50One of the principal means by which the statutory objects of protection of the environment and pollution prevention are to be achieved is by the POEO Act prohibiting specified activities that may pollute the environment but enabling a person to be relieved of the prohibition by applying for and obtaining statutory approval in the form of a licence from the relevant regulatory authority to carry out such activities. The POEO Act lists in Schedule 1 activities for which a licence is required: s 43 of the POEO Act. These include both premises-based activities (where a licence is required for premises at which the activity is carried on) and non premises-based activities (where a licence is required to carry on the activity, but not for the premises at which the activity is carried on): ss 48 and 49 and Sch 1 of the POEO Act. Scheduled premises-based activities include resource recovery (the receiving of general waste or the receiving of hazardous and other waste from off site and its processing); waste disposal (application to land) (involving the application to land of waste received from off site); waste disposal (thermal treatment); and waste disposal (non-thermal treatment) (including the receiving of general waste or hazardous and other waste from off site and its processing otherwise than by thermal treatment): see cll 34, 39, 40 and 41 of Sch 1 of the POEO Act. Scheduled activities that are not premises-based include the transport of trackable waste: cl 48 of Sch 1 of the POEO Act.

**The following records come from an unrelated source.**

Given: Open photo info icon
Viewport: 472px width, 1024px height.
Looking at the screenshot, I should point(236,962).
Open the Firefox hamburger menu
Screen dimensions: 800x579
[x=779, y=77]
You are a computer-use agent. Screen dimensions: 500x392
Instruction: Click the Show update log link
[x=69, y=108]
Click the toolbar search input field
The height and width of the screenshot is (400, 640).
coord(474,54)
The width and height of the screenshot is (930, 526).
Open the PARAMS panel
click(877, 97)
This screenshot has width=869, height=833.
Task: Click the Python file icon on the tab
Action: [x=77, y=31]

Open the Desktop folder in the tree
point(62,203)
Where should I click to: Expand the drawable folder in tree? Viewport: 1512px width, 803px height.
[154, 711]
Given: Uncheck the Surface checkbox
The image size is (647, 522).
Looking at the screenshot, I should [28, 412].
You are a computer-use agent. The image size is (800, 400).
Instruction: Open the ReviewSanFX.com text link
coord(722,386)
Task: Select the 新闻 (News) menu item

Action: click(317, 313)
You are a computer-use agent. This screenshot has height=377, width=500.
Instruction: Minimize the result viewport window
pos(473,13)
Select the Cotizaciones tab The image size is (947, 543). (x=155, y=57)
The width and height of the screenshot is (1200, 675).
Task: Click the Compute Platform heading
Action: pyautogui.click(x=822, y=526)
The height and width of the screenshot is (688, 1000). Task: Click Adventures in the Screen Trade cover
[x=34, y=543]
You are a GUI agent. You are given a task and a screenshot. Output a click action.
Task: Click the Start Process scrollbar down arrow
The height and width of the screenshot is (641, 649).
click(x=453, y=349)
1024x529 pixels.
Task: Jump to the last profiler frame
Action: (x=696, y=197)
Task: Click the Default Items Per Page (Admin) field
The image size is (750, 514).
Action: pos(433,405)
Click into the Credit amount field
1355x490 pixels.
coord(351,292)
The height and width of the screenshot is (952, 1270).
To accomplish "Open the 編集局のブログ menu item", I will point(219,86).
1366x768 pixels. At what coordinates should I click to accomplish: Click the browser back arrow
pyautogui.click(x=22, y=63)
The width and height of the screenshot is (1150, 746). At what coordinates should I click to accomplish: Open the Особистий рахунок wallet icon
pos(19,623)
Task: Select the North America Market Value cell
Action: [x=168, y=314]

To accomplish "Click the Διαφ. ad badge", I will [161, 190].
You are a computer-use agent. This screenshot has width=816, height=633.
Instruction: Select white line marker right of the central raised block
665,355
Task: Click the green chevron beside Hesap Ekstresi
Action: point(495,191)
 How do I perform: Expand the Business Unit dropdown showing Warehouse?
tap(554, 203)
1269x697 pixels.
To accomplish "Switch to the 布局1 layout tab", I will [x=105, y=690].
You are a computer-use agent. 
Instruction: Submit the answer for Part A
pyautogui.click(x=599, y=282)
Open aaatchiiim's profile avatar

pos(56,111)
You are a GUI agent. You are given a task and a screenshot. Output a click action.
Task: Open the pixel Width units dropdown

51Application for and approval of a licence involves assessment of the environmental impacts of the proposed activity (including the pollution likely to be caused by the carrying out of the activity and the likely impact of that pollution on the environment) and assessment of the applicant (including whether the person is a fit and proper person to hold the licence): ss 45, 53, 55 and 83 of the POEO Act.

52The POEO Act makes it an offence for a person, who is the occupier of any premises, to carry on scheduled, premises-based activities on premises without being the holder of a licence that authorises that activity to be carried on at those premises: s 48(2) of the POEO Act. The POEO Act also makes it an offence to carry on a scheduled, non premises-based activity without being the holder of a licence that authorises that activity to be carried on: s 49(2) of the POEO Act.

53In addition, the POEO Act also specifically proscribes certain conduct concerning the transporting and depositing of waste without lawful authority. This includes the use of a place as a waste facility (being premises used for the storage, treatment, processing, sorting or disposal of waste: see Dictionary to the POEO Act) (s 144(1) of the POEO Act); the transporting of waste to and the depositing of waste at a place that cannot lawfully be used as a waste facility for that waste (s 143(1) of the POEO Act); and polluting land, such as by depositing waste on land (s 142A(1) of the POEO Act). The prohibition of this conduct prevents land pollution and its impacts on the environment, including harm to human health. A person can only carry out the conduct if a licence has been issued authorising the person to do so. Application for and approval of a licence ensures the proper assessment of the conduct, the land on which the conduct is proposed to be carried out, and the environmental impacts of the conduct, as well as an assessment of whether the person is a fit and proper person to carry out the conduct (including whether the person has contravened the POEO Act, such as having been convicted of waste offences against ss 142A(1), 143(1) or 144(1) of the POEO Act).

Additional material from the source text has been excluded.